* _AÇÃO NECESSÁRIA_
Transcreva fielmente o trecho do texto apresentado que vai de "Dois dias antes" a "tiros, Lucas, cinco.", incluindo esses dois pontos.

* _TEXTO APRESENTADO_

◇ ◇ ◇ ◇

Dois dias antes da morte de Marlon e Leonardo, o Morro do Mocotó viu o corpo de Everton Rosa da Luz (22) e Lucas Pereira da Silva (21) saírem da comunidade em sacos pretos. Os dois jovens negros morreram por politraumatismo após suposto conflito armado com a polícia – Everton levou quatro tiros, Lucas, cinco.
Nesta operação, as câmeras corporais dos policiais estavam desligadas. No local do crime, foi encontrado apenas um tipo de projétil – sob um dos cadáveres, evidenciando a possibilidade dos corpos terem sido movimentados antes da chegada da perícia.
Na “legítima defesa” que matou Everton e Lucas, foram contabilizados 58 disparos feitos com armas de fogo de quatro calibres, todas da polícia. Apesar do inquérito policial concluir que os policiais agiram com excesso, o Ministério Público optou por não indiciar os agentes, alegando que agiram em legítima defesa. O caso foi arquivado em 21 de outubro de 2020.

◇ ◇ ◇ ◇

* _MATERIAL FORNECIDO_

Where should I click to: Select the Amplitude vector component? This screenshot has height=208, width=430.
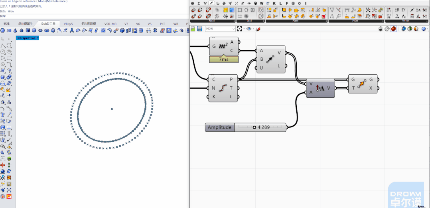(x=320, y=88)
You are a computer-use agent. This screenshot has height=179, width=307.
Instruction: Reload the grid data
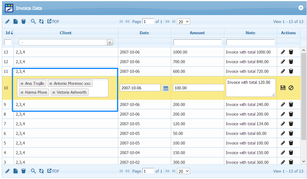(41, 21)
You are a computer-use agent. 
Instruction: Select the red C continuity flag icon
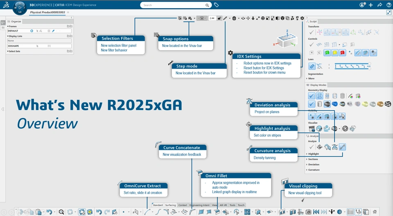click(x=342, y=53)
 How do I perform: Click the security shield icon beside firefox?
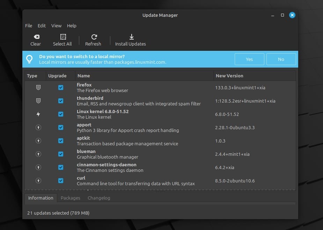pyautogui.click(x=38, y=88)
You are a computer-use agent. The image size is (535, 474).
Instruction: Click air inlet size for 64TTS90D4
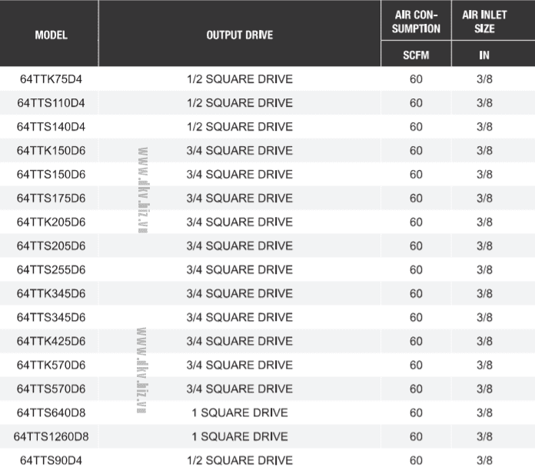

◇ ◇ ◇ ◇

* _RESPOSTA DA TAREFA_
Dois dias antes da morte de Marlon e Leonardo, o Morro do Mocotó viu o corpo de Everton Rosa da Luz (22) e Lucas Pereira da Silva (21) saírem da comunidade em sacos pretos. Os dois jovens negros morreram por politraumatismo após suposto conflito armado com a polícia – Everton levou quatro tiros, Lucas, cinco.